RS: W mojej opinii prawo nie nadąża za zmianami cywilizacyjnymi, a zwłaszcza za ewolucją technologii. Jednakowoż ustawy w dziedzinie budownictwa, nie definiując za wiele, zostawiają wiele pola do wdrażania metodyki BIM
Strategia wdrożenia BIM. Jaki kierunek powinna wyznaczyć branży?
JB: Wdrożenie BIM rozumiane jako doprowadzenie do sytuacji, gdy rynek, bez wymuszających regulacji, będzie chciał sam to stosować, zilustrowałbym przykładem konieczności pokonania pieszo łąki. Możemy ją przejść różnymi trasami, jednak najważniejsze jest, by zacząć iść, a ścieżkę dostosowywać do bieżących wyzwań i możliwości. Mapa drogowa opracowana przez PWC i BIM Klaster w 2020 r. wskazuje kierunek, sztuką będzie wyruszyć w tą podróż, nie bojąc się nieuniknionych błędów i niepowodzeń, elastycznie dążąc do celu.
PD: Dokładnie. Dodam jeszcze, że strategia wdrożenia BIM powinna być realizowana małymi krokami. Nie można nagle wszystkim wywrócić do góry nogami ich sposobu pracy. Bardzo ważne jest, aby jasno zakomunikować wszystkim uczestnikom procesu budowlanego zmiany, jakie powinny się zadziać w Polsce w najbliższych latach. Edukacja oraz inwestycje w nowe technologie powinny być częściowo dofinansowywane, aby zachęcić wszystkich do transformacji cyfrowej i nikogo z niej nie wykluczyć. Ważne jest również, żeby podczas różnych dyskusji stosować język korzyści.
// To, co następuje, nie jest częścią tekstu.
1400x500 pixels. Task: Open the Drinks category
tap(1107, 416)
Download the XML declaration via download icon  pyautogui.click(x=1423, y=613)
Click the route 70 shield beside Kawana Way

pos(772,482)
Użytkownicy zaangażowani w proces budowlany muszą wiedzieć, co tak naprawdę zyskują pracując w BIM.
MD: Zgadzam się z Panami. Niezwykle ważne jest, aby strategia wdrożenia BIM była realistyczna, uwzględniała nie tylko potrzeby, ale też możliwości rynku i tak, jak powiedział Jacek, pozostawiała pewną swobodę w dążeniu do celu.
Czy warto być „open”?
MD: Warto i to pod każdym względem. Bycie „open” jest efektywniejsze kosztowo i zwiększa bezpieczeństwo, szczególnie dla Inwestora.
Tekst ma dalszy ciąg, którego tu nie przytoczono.